***** Private Security in the 21st Century: Concepts and Applications. By Edward J. Maggio. Jones and Bartlett Publishers, www.jbpub.com; 374 pages; $73.95.
This work is something of a paradox. It has some very impressive strengths but these are accompanied by glaring deficiencies.
The book discusses the business of protection holistically. It branches out beyond the standard coverage of other texts in many respects, providing a diverse entry-level perspective on the security industry. The 12 chapters cover an array of topics, including historical development, entry-level business techniques, private security guarding skills, and loss prevention. Each chapter provides a review, case studies, and key terms.
Author Edward Maggio is to be lauded for his insight regarding the expanding role of protection officers. He clearly understands that the “guard” is gone and the “consultant/coordinator” has arrived. He applies a business-oriented approach to the protection officer mission. The emphasis is on leadership and problem solving. He could have, perhaps, placed a little more emphasis on technology, however.

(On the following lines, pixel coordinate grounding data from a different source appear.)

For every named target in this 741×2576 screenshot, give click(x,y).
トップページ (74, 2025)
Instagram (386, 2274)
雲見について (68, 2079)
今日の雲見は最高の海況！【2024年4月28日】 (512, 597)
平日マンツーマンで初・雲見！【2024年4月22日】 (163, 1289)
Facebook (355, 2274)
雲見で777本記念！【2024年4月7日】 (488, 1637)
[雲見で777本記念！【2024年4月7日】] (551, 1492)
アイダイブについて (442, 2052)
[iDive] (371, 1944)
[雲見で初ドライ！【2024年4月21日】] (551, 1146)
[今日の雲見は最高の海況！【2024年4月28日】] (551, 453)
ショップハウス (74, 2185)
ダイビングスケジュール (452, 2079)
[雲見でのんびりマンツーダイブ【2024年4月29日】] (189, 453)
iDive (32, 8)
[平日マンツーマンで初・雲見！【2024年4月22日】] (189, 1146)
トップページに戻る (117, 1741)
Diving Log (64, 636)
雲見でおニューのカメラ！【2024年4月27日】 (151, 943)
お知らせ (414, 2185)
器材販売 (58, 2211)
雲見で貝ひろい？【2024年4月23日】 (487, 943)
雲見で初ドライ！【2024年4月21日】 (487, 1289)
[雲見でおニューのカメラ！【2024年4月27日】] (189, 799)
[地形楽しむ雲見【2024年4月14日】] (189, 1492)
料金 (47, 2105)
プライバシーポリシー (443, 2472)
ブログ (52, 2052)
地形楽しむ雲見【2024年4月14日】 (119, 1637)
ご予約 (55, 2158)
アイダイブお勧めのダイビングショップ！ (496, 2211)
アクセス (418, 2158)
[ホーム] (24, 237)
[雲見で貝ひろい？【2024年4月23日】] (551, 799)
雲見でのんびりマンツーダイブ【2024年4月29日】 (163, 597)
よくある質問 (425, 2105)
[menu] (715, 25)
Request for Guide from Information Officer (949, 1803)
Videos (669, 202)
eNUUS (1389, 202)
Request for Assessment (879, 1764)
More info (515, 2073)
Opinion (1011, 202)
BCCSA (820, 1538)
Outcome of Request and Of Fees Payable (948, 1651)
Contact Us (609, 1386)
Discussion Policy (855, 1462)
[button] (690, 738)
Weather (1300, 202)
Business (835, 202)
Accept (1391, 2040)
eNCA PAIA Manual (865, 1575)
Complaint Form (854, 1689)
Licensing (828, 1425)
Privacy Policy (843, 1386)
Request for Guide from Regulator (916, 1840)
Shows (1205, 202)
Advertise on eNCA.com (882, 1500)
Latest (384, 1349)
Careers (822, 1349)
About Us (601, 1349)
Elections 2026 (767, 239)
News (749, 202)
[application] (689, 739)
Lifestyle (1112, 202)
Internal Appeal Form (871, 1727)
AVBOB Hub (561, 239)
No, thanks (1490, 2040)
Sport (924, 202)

Also worthwhile is the attention given to emerging “big picture” issues such as unrestricted warfare, an issue vitally important to securing a global society. The author gives this topic due attention. He also does a nice job of explaining gangs, maritime piracy, and terrorism, all of which are ,dynamic threats that belong in security texts. He finishes the section with tips to follow if taken hostage.
Sprinkled throughout the work are various aids to the reader such as case studies in which questions are posed and later answered.
Advice on performing protective functions is concise, easily understood, and placed in visually appealing boxes. But some of the advice is questionable. There are examples where information of a legal nature could be easily misinterpreted.